* **Task directions**
Give back the lines of the records exactly, starting at the first and ending at the one with "Wie zijn wij (124, 103)".

* **Entries supplied**
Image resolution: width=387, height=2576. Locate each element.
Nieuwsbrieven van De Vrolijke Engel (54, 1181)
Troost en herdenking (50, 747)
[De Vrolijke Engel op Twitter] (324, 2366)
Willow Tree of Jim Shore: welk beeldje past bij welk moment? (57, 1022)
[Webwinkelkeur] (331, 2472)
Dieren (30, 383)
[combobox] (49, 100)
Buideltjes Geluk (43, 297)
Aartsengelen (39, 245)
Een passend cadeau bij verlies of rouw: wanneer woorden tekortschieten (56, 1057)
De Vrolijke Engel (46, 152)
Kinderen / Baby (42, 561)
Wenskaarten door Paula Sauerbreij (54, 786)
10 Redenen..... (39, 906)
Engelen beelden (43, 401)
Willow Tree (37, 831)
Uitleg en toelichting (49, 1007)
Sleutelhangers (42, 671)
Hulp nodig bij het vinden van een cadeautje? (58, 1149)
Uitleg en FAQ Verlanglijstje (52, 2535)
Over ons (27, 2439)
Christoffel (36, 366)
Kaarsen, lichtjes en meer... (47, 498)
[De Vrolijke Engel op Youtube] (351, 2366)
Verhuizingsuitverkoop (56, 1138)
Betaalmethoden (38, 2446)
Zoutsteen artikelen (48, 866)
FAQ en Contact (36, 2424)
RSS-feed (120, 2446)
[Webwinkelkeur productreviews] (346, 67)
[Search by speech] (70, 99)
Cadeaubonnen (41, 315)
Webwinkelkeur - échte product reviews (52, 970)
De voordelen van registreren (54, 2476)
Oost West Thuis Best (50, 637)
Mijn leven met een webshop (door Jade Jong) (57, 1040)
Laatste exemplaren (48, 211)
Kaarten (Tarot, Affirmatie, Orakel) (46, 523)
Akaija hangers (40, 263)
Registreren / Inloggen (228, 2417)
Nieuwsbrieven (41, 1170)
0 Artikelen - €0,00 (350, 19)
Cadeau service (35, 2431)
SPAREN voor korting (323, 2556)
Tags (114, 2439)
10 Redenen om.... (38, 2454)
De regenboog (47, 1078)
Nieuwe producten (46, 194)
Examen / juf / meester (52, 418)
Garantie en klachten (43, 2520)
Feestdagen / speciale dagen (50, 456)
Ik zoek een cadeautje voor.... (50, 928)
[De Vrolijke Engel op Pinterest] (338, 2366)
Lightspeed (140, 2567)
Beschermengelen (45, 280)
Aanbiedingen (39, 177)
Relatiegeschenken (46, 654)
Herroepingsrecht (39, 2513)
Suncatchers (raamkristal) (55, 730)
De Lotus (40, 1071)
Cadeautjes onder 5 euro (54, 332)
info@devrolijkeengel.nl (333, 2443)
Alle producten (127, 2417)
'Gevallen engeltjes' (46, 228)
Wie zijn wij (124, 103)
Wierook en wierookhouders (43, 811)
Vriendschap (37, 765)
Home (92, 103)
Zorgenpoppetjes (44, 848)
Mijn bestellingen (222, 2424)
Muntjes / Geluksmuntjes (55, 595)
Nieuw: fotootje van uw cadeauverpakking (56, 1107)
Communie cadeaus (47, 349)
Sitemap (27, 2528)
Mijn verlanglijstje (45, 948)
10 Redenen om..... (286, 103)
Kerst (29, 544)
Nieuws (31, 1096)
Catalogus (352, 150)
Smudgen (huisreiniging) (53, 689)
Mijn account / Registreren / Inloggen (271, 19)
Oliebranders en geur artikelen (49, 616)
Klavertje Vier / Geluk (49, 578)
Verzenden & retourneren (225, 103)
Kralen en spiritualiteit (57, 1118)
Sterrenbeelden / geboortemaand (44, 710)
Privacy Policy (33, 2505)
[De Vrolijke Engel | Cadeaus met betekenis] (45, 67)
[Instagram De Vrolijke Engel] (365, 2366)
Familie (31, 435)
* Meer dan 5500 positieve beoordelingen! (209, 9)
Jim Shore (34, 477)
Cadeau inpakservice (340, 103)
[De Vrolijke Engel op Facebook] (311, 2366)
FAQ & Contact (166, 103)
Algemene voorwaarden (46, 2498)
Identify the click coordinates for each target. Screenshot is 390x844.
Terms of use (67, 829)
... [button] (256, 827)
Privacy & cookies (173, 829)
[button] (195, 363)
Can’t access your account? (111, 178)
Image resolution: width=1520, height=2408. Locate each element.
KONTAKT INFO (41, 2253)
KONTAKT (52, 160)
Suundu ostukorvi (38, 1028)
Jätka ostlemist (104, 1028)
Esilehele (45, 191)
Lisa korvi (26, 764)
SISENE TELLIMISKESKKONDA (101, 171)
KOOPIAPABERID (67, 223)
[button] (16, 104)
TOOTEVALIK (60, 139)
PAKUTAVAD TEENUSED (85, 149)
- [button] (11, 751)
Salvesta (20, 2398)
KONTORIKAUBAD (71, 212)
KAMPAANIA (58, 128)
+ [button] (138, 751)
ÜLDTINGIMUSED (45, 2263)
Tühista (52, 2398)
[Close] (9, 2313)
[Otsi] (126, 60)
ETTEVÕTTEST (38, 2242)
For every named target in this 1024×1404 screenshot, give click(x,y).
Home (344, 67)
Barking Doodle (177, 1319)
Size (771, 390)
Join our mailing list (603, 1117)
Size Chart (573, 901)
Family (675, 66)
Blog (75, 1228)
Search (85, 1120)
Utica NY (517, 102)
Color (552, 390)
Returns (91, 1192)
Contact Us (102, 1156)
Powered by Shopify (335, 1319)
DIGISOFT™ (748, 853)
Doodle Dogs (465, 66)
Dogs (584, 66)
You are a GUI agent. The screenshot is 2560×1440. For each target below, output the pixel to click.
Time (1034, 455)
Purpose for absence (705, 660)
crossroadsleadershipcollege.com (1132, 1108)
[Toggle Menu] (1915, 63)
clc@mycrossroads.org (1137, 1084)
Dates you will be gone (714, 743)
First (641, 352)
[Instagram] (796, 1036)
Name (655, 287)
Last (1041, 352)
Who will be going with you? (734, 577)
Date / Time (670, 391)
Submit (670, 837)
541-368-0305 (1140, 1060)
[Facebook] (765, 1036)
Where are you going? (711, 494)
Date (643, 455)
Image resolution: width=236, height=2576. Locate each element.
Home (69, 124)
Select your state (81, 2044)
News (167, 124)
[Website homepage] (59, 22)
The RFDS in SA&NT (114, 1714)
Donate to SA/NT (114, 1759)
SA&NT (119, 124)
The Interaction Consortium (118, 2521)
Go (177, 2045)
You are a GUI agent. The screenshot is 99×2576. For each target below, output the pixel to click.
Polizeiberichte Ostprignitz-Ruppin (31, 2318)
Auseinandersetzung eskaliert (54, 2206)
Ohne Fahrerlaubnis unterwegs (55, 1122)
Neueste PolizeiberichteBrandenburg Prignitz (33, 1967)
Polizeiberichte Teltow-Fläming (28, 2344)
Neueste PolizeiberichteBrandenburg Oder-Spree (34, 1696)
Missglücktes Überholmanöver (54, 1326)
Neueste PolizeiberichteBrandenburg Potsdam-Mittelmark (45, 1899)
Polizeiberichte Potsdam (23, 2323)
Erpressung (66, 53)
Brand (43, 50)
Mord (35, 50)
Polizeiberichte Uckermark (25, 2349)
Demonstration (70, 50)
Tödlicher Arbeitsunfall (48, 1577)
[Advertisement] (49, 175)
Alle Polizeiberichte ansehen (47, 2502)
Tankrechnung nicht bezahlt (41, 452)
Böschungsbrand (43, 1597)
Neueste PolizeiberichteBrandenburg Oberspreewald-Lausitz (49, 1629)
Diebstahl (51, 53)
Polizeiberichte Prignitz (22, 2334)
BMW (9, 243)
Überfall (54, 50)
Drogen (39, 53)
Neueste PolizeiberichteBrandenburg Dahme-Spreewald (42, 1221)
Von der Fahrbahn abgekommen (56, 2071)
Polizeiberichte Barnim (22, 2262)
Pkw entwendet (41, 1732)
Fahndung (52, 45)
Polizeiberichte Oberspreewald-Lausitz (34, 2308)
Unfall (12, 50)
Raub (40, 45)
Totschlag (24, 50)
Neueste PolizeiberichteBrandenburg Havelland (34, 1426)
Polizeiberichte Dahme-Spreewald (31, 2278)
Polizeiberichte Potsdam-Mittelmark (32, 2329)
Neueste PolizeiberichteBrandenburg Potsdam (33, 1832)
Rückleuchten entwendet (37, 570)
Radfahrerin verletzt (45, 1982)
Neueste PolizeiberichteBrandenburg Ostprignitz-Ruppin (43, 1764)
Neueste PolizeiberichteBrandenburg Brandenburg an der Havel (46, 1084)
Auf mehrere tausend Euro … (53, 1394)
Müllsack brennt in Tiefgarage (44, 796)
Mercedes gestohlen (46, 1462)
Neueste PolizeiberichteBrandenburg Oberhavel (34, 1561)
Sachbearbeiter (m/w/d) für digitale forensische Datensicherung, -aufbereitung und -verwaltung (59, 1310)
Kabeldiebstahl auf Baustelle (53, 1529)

* **Response to this exercise**
Image resolution: width=387, height=2576. Locate each element.
Nieuwsbrieven van De Vrolijke Engel (54, 1181)
Troost en herdenking (50, 747)
[De Vrolijke Engel op Twitter] (324, 2366)
Willow Tree of Jim Shore: welk beeldje past bij welk moment? (57, 1022)
[Webwinkelkeur] (331, 2472)
Dieren (30, 383)
[combobox] (49, 100)
Buideltjes Geluk (43, 297)
Aartsengelen (39, 245)
Een passend cadeau bij verlies of rouw: wanneer woorden tekortschieten (56, 1057)
De Vrolijke Engel (46, 152)
Kinderen / Baby (42, 561)
Wenskaarten door Paula Sauerbreij (54, 786)
10 Redenen..... (39, 906)
Engelen beelden (43, 401)
Willow Tree (37, 831)
Uitleg en toelichting (49, 1007)
Sleutelhangers (42, 671)
Hulp nodig bij het vinden van een cadeautje? (58, 1149)
Uitleg en FAQ Verlanglijstje (52, 2535)
Over ons (27, 2439)
Christoffel (36, 366)
Kaarsen, lichtjes en meer... (47, 498)
[De Vrolijke Engel op Youtube] (351, 2366)
Verhuizingsuitverkoop (56, 1138)
Betaalmethoden (38, 2446)
Zoutsteen artikelen (48, 866)
FAQ en Contact (36, 2424)
RSS-feed (120, 2446)
[Webwinkelkeur productreviews] (346, 67)
[Search by speech] (70, 99)
Cadeaubonnen (41, 315)
Webwinkelkeur - échte product reviews (52, 970)
De voordelen van registreren (54, 2476)
Oost West Thuis Best (50, 637)
Mijn leven met een webshop (door Jade Jong) (57, 1040)
Laatste exemplaren (48, 211)
Kaarten (Tarot, Affirmatie, Orakel) (46, 523)
Akaija hangers (40, 263)
Registreren / Inloggen (228, 2417)
Nieuwsbrieven (41, 1170)
0 Artikelen - €0,00 (350, 19)
Cadeau service (35, 2431)
SPAREN voor korting (323, 2556)
Tags (114, 2439)
10 Redenen om.... (38, 2454)
De regenboog (47, 1078)
Nieuwe producten (46, 194)
Examen / juf / meester (52, 418)
Garantie en klachten (43, 2520)
Feestdagen / speciale dagen (50, 456)
Ik zoek een cadeautje voor.... (50, 928)
[De Vrolijke Engel op Pinterest] (338, 2366)
Lightspeed (140, 2567)
Beschermengelen (45, 280)
Aanbiedingen (39, 177)
Relatiegeschenken (46, 654)
Herroepingsrecht (39, 2513)
Suncatchers (raamkristal) (55, 730)
De Lotus (40, 1071)
Cadeautjes onder 5 euro (54, 332)
info@devrolijkeengel.nl (333, 2443)
Alle producten (127, 2417)
'Gevallen engeltjes' (46, 228)
Wie zijn wij (124, 103)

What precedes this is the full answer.